● **Your goal**
Copy the entries from the start through the line containing "Click the Stücke", swapping "dialog" for "modal" and leaving everything else unchanged.

● ● ● ● ●

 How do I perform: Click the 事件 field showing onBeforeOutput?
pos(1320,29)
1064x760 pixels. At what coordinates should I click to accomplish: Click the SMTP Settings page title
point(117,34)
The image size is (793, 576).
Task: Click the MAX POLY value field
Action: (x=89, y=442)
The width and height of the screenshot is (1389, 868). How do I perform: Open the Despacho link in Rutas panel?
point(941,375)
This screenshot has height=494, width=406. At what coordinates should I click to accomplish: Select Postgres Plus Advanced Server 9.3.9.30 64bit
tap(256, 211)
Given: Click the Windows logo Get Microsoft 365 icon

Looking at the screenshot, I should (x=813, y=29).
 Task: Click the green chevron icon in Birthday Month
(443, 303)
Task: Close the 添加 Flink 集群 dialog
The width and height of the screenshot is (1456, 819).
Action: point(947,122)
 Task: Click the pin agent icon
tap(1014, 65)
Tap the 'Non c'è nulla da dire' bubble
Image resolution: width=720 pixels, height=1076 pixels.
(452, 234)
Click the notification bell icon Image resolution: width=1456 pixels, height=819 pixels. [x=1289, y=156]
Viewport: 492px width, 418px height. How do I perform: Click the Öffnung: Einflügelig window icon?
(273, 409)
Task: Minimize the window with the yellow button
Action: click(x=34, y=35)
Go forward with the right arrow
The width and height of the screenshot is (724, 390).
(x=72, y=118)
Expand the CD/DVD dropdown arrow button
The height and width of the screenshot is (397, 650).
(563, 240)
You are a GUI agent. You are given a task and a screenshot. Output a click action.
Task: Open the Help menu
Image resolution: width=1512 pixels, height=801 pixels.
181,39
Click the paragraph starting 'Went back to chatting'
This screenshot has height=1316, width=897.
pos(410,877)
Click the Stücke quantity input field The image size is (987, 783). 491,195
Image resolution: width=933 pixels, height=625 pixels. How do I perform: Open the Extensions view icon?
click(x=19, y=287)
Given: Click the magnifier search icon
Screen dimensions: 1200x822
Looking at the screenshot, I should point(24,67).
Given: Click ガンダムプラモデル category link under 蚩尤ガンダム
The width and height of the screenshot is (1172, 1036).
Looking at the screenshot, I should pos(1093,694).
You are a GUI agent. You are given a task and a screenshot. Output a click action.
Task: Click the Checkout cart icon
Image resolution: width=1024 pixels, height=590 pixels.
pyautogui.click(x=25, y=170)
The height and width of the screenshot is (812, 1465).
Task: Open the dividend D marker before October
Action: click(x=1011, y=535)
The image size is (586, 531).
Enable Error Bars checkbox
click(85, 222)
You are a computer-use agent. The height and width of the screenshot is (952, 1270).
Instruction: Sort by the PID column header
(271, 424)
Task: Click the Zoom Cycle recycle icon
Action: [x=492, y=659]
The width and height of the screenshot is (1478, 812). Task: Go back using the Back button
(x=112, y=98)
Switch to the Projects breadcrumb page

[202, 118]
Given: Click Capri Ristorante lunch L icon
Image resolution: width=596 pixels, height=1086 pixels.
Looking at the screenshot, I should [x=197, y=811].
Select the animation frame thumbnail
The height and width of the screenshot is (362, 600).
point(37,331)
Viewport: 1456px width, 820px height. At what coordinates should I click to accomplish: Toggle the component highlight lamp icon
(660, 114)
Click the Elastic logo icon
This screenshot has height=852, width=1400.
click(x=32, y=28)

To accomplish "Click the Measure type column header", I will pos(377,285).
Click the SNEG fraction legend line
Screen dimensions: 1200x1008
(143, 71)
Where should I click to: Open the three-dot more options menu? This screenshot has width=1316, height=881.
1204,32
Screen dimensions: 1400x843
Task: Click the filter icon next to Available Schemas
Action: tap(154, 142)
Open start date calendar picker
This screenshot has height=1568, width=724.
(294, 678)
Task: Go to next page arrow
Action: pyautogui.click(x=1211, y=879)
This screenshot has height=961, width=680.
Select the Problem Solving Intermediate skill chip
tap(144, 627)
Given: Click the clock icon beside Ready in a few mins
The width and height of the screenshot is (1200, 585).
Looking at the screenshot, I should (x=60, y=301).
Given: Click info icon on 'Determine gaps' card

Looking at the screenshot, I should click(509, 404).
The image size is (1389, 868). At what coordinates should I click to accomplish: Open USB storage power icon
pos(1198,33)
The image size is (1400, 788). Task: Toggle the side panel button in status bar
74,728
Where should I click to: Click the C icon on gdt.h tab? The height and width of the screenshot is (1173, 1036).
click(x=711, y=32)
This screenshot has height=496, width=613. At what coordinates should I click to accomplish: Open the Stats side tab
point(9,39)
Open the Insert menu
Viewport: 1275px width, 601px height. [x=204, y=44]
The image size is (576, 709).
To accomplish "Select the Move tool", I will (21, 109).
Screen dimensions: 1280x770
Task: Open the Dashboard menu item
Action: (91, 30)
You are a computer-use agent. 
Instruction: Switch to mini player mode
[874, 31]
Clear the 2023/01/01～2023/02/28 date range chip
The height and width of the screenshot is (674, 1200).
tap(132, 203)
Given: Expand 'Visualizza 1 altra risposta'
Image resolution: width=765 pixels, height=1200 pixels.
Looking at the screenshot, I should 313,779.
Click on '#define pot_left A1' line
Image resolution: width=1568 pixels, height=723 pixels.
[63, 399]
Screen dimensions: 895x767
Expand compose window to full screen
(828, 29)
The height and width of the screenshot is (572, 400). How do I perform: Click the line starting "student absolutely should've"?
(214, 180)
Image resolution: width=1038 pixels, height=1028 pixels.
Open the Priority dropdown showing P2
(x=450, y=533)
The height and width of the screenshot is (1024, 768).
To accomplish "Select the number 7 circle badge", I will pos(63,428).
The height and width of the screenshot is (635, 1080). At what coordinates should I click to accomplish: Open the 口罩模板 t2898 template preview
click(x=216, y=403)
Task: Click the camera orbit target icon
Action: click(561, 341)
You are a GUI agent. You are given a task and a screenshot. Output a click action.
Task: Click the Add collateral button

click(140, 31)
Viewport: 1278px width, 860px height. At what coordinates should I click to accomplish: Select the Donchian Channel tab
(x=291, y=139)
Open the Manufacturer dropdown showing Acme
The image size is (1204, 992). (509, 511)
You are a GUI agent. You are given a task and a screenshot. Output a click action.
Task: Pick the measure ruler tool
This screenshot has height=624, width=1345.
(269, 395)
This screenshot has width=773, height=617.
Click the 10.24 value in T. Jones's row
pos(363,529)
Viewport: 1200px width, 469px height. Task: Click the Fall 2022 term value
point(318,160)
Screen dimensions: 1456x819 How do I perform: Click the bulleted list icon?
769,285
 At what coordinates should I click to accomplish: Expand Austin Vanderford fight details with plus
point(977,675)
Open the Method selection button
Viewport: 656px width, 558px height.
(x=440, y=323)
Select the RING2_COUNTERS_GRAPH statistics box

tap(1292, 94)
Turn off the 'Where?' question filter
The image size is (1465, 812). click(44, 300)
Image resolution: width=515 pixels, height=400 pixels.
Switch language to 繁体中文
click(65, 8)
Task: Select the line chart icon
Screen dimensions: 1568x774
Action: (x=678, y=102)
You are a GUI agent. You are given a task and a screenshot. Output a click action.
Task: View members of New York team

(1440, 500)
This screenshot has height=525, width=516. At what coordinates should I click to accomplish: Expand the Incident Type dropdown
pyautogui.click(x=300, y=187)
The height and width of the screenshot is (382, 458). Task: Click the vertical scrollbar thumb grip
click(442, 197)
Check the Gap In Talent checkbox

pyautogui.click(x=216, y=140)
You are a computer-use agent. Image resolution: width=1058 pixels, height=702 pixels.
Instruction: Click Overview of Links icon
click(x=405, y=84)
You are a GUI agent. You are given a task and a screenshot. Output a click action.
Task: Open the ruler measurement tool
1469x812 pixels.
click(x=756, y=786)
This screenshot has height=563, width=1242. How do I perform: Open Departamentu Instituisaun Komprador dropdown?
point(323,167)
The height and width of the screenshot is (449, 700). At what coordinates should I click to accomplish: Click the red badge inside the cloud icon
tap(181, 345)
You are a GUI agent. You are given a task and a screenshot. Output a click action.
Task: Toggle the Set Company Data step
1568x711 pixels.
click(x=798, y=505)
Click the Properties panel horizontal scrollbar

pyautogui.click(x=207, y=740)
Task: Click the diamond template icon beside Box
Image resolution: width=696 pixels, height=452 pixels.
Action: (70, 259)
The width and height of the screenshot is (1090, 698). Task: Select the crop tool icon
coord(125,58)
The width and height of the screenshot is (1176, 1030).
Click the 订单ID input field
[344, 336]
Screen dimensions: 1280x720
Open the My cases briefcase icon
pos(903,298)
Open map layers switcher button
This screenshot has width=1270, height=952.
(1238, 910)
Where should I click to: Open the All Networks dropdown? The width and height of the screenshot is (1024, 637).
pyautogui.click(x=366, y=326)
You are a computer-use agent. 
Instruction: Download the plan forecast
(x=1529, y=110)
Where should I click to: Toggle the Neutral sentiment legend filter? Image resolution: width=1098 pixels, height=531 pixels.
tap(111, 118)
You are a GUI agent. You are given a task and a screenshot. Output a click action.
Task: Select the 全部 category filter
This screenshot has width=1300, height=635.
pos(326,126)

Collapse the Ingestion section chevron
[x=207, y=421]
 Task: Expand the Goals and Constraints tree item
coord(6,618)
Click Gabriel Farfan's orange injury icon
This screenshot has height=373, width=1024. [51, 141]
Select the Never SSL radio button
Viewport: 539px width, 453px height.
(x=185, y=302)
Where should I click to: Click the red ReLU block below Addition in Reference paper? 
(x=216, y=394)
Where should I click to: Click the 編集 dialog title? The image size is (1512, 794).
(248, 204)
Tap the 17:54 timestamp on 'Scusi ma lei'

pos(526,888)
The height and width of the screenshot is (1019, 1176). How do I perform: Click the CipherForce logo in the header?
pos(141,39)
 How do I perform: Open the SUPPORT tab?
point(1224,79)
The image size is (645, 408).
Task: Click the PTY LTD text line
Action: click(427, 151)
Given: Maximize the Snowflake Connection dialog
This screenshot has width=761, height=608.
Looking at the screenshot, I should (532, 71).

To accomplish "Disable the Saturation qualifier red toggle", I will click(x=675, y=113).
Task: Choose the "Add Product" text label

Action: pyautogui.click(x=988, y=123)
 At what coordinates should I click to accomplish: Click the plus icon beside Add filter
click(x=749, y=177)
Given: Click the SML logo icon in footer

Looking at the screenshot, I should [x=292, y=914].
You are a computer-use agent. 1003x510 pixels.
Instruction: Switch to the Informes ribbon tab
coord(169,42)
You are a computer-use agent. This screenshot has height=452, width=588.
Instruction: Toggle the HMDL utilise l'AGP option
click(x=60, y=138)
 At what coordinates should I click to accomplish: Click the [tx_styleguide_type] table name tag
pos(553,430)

● ● ● ● ●

● **Task result**
 How do I perform: Click the 事件 field showing onBeforeOutput?
pos(1320,29)
1064x760 pixels. At what coordinates should I click to accomplish: Click the SMTP Settings page title
point(117,34)
The image size is (793, 576).
Task: Click the MAX POLY value field
Action: (x=89, y=442)
The width and height of the screenshot is (1389, 868). How do I perform: Open the Despacho link in Rutas panel?
point(941,375)
This screenshot has height=494, width=406. At what coordinates should I click to accomplish: Select Postgres Plus Advanced Server 9.3.9.30 64bit
tap(256, 211)
Given: Click the Windows logo Get Microsoft 365 icon

Looking at the screenshot, I should (x=813, y=29).
 Task: Click the green chevron icon in Birthday Month
(443, 303)
Task: Close the 添加 Flink 集群 modal
The width and height of the screenshot is (1456, 819).
Action: point(947,122)
 Task: Click the pin agent icon
tap(1014, 65)
Tap the 'Non c'è nulla da dire' bubble
Image resolution: width=720 pixels, height=1076 pixels.
(452, 234)
Click the notification bell icon Image resolution: width=1456 pixels, height=819 pixels. [x=1289, y=156]
Viewport: 492px width, 418px height. How do I perform: Click the Öffnung: Einflügelig window icon?
(273, 409)
Task: Minimize the window with the yellow button
Action: click(x=34, y=35)
Go forward with the right arrow
The width and height of the screenshot is (724, 390).
(x=72, y=118)
Expand the CD/DVD dropdown arrow button
The height and width of the screenshot is (397, 650).
(563, 240)
You are a GUI agent. You are given a task and a screenshot. Output a click action.
Task: Open the Help menu
Image resolution: width=1512 pixels, height=801 pixels.
181,39
Click the paragraph starting 'Went back to chatting'
This screenshot has height=1316, width=897.
pos(410,877)
Click the Stücke quantity input field The image size is (987, 783). 491,195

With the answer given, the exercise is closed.